First sample distribution is analyzed, sample total is 1976789, wherein tears machine customer volume openBe 162451, only account for 8% of total amount. Because sample distribution is unbalanced, therefore first adoptC_SMOTE method has been carried out equalization processing to sample, makes positive and negative sample size roughly equal. ByIn the span difference of characteristic value, therefore adopt Z_Score method to carry out specification to sample characteristicsChange and process. Sample through above-mentioned processing is divided into training set and test set, training set is input toMultiple graders, obtain each grader predicting the outcome to each sample.
Step 302, using grader weight vector as population, produces multiple populations.
Step 303, extracts population weighted value. Then perform step 306 and step 307.
Step 304, calculates the F1_Measure value of each member classifying device.
Step 305, choosing the maximum member classifying device of F1_Measure value is benchmark grader,Calculate the Jaccard similarity of other grader and this benchmark grader.
Step 306, calculates the complementary Cd between each member classifying device. Then perform step 310.
Step 307, is normalized population weight vector.
Step 308, calculates the multi-categorizer Nearest Neighbor with Weighted Voting result of each training sample.
Step 309, the overall performance FP of calculating multi-categorizer Nearest Neighbor with Weighted Voting result.
, calculate the overall performance FP of integrated classification device voting results.

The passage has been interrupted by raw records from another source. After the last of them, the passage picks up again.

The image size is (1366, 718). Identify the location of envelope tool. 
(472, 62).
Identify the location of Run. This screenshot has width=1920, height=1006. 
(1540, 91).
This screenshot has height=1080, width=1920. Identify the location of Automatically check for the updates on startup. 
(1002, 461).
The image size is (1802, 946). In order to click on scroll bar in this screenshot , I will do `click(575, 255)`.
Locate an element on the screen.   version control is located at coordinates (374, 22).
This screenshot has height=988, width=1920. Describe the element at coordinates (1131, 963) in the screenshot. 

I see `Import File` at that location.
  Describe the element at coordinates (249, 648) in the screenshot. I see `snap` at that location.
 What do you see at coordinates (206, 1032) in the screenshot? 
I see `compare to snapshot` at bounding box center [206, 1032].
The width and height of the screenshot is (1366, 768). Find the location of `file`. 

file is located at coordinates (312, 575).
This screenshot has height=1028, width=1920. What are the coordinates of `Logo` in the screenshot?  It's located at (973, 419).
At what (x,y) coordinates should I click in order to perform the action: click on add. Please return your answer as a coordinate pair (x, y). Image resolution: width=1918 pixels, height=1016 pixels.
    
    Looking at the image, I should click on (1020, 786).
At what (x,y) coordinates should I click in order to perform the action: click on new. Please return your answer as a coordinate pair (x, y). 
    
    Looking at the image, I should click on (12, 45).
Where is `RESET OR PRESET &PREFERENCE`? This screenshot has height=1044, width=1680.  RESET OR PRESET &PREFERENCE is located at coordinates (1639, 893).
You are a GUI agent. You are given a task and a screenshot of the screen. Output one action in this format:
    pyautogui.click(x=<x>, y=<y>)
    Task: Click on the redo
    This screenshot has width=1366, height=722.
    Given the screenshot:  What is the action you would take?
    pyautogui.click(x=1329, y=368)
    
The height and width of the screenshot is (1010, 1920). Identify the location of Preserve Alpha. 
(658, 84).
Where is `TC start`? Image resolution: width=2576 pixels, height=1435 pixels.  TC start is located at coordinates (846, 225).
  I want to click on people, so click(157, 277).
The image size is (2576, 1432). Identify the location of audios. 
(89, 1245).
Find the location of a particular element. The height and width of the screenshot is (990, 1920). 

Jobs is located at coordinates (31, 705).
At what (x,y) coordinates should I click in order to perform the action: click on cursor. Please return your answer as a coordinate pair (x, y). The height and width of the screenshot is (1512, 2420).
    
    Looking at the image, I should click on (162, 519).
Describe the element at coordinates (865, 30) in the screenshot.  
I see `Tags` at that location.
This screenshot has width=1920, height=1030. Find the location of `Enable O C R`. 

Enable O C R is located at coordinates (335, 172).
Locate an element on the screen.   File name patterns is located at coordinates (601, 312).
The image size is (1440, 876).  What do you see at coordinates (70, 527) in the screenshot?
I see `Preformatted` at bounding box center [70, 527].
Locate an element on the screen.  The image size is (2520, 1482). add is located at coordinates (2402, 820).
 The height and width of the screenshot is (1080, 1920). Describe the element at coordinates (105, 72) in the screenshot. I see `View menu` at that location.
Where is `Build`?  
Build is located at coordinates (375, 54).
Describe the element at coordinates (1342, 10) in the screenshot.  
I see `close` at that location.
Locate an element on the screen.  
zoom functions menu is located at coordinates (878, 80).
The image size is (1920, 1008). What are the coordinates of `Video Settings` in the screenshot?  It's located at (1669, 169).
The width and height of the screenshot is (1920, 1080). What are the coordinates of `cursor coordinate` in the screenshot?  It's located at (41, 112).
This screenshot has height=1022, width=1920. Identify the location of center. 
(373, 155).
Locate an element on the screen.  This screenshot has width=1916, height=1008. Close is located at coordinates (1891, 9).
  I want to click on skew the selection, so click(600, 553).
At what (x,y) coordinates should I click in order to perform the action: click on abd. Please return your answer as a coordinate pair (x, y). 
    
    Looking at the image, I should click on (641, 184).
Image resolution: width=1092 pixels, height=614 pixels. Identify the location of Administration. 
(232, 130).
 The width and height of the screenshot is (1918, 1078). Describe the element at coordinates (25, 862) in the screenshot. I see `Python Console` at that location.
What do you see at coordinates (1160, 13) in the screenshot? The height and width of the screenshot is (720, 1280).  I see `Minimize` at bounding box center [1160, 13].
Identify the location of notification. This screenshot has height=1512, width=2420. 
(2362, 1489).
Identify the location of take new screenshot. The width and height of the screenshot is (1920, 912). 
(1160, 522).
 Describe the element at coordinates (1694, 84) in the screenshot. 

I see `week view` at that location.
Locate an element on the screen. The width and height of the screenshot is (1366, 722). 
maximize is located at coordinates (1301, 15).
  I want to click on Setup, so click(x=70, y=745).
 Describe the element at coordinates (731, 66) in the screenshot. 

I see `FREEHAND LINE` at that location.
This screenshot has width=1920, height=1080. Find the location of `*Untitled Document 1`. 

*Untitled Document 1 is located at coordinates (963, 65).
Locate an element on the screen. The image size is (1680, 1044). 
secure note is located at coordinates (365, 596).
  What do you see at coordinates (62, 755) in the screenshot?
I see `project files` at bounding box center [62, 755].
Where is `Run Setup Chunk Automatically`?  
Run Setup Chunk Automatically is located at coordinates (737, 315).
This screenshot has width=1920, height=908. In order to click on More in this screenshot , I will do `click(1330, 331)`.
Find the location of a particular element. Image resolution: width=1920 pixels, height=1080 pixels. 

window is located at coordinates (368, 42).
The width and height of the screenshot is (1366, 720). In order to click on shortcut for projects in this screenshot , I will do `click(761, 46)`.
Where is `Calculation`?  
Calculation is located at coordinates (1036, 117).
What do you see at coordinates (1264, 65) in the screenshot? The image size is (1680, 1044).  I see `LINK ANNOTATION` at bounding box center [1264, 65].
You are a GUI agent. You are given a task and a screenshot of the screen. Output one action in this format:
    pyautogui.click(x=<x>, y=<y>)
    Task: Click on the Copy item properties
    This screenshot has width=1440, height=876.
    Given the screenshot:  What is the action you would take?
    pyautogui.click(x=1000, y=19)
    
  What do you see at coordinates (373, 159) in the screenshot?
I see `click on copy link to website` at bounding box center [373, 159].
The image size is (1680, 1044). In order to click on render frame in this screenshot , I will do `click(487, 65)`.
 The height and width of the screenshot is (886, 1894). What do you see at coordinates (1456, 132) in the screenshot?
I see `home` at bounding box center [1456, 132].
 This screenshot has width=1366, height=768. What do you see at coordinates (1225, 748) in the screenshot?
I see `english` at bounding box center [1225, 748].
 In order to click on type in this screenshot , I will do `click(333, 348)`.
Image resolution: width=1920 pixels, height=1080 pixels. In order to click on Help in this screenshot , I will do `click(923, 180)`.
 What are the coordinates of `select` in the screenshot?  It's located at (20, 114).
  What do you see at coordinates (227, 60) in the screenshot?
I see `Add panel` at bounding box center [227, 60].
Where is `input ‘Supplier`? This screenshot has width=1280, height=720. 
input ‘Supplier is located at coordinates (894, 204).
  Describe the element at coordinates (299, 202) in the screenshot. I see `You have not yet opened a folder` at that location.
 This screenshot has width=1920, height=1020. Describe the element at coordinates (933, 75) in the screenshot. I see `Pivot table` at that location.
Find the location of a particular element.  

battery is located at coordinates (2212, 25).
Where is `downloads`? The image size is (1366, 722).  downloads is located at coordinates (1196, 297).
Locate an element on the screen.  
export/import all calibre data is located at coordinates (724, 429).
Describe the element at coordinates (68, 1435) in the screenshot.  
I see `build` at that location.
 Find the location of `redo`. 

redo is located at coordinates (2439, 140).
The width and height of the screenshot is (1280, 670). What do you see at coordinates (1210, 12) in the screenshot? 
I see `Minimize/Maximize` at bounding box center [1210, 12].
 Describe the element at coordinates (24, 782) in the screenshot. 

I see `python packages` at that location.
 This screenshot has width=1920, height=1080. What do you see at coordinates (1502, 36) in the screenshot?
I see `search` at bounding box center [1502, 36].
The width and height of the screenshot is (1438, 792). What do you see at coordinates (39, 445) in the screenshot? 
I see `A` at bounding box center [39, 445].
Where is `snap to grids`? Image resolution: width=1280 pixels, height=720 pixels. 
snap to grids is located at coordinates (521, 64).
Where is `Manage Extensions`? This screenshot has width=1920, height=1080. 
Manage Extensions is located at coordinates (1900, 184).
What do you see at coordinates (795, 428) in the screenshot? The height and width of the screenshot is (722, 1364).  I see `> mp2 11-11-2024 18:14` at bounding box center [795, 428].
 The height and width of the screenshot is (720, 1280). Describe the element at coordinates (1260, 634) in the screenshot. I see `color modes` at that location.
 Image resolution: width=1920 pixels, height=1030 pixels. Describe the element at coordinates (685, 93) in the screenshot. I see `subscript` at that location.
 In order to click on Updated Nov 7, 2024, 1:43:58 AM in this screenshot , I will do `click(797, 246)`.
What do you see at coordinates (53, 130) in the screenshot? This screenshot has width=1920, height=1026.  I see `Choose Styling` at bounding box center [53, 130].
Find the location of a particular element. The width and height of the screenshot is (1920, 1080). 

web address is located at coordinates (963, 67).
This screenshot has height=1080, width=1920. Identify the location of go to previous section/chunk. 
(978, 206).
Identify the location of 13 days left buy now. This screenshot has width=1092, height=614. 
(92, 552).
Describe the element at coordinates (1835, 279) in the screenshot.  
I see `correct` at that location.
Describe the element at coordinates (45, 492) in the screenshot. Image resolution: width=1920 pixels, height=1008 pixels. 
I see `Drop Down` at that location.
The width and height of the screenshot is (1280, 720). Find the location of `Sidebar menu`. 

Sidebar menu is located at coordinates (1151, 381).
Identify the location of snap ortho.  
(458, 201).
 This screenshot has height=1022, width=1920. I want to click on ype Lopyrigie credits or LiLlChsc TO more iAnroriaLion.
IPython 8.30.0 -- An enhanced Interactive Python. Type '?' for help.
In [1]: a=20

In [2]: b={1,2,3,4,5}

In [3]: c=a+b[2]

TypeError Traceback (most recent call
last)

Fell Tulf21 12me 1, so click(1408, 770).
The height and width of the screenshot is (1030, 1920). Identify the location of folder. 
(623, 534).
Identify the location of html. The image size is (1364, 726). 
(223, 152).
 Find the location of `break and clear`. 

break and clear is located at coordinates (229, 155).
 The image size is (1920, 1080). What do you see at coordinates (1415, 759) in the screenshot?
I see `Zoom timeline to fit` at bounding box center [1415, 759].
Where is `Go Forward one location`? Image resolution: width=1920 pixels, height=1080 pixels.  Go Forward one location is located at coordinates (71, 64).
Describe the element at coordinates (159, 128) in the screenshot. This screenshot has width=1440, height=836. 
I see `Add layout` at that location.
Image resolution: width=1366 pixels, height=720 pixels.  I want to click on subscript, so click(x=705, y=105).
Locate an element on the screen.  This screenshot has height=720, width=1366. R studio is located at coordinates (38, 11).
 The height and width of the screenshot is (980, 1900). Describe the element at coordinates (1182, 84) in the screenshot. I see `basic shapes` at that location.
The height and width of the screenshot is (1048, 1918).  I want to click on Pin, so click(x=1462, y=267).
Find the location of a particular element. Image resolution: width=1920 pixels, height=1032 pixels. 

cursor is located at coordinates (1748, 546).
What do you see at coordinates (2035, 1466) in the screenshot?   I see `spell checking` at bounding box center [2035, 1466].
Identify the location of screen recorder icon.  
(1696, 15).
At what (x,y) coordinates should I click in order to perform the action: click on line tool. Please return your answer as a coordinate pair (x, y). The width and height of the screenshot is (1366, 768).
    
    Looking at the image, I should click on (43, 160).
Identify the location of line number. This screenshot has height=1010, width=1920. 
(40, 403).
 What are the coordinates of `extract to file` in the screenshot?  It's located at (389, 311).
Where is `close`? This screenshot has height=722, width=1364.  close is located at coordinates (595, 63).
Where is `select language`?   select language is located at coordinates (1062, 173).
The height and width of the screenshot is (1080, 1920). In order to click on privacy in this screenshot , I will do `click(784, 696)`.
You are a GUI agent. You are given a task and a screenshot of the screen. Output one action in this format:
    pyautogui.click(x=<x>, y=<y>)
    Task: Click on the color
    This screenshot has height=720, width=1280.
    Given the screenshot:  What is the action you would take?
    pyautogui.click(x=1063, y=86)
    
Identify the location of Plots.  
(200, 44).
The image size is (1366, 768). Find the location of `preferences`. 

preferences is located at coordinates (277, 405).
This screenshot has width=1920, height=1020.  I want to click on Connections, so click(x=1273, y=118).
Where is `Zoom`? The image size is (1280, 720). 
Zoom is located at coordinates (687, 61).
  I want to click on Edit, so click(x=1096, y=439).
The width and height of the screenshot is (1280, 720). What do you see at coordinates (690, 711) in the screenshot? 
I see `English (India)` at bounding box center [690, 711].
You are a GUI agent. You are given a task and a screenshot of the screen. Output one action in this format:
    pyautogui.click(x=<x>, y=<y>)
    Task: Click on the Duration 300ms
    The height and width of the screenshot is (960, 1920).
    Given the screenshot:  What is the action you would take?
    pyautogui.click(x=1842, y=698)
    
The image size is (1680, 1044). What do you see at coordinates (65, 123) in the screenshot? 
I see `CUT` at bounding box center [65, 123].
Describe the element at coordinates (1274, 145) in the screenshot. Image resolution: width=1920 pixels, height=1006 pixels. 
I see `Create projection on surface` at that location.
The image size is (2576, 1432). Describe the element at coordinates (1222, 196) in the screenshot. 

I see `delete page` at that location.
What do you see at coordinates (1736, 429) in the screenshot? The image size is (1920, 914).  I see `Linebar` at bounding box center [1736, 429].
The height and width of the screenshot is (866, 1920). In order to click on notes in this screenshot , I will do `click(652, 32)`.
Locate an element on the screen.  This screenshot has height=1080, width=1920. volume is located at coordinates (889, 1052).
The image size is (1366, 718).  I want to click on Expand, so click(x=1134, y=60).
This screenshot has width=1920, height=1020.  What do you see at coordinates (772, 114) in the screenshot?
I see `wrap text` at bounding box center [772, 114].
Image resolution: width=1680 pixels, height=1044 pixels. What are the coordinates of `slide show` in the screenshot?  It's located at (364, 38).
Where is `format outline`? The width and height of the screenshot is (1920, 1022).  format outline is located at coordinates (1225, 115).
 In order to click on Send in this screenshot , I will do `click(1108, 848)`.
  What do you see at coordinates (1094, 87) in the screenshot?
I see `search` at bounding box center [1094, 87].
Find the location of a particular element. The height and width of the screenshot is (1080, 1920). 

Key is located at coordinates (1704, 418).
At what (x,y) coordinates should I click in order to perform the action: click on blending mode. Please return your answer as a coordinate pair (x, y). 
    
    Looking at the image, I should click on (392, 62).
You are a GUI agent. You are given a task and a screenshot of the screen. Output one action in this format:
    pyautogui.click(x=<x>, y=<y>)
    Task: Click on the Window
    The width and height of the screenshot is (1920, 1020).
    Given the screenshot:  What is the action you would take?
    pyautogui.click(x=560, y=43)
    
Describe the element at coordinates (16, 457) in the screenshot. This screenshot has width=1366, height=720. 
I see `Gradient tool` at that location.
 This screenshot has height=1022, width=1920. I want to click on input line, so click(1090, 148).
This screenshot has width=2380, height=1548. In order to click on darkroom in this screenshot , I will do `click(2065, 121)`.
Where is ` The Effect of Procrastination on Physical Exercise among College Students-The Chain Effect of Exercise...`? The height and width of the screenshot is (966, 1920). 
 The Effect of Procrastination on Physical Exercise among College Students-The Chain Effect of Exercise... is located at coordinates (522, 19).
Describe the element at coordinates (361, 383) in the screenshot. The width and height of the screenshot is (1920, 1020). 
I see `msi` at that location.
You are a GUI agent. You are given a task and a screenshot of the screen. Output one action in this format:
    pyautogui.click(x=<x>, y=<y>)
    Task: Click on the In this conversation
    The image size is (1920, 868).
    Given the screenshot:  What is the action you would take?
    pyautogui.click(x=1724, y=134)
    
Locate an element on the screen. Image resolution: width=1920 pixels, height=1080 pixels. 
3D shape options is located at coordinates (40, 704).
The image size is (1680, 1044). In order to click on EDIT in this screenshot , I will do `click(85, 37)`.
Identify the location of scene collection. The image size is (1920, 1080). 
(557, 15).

For example, can first obtain the classification results of integrated classification device, adopt following formula to calculate:
Wherein N is member classifying device sum, wi' be the normalized weight of i member classifying device, fi(x)Be the discriminant function of i member classifying device, T is classification thresholds.
According to the integrated classification result of all training samples, calculate after fusion(one according to accuracy rate Precision and recall rate Recall, the two provides F1-Measure oneIndividual comprehensive evaluation index), represent the overall performance FP of integrated classification device with it.
Step 310, calculates the fitness function value Fit of each population.
Step 311, selecting, intersect, make a variation to process according to fitness function value obtains new oneFor population.
Step 312, judges whether to meet end condition. If do not meet, return to step 303,To upgrade member's grader complementarity and integrated classification device overall performance; If meet, execution step313。
End condition can finish or reach predefined threshold value for iterations.
Step 313, selects the population of fitness function maximum wherein as the power of member classifying deviceHeavy, construct optimum fusion grader with this.
Step 314, by test set data input optimum fusion grader, to obtain predicting class label.
By implementing the present invention, can obtain following beneficial effect:
1) complementarity between fusion performance and the member classifying device of use multi-categorizer builds genetic algorithmFitness function, ensured between Multiple Classifier Fusion performance and member classifying device complementary equilibrium;
2) complementarity between the Jaccard measuring similarity member classifying device of use weighting, has reducedAmount of calculation has been taken into account the otherness of member classifying device simultaneously;
3) training sample is independently inputted different member classifying devices, and the training of each grader is independent, can concurrency strong.
One of ordinary skill in the art will appreciate that all or part of step that realizes above-described embodimentSuddenly can complete by hardware, also can carry out the hardware that instruction is relevant by program and complete, instituteThe program of stating can be stored in a kind of computer-readable recording medium, and the above-mentioned storage of mentioning is situated betweenMatter can be read-only storage, disk or CD etc.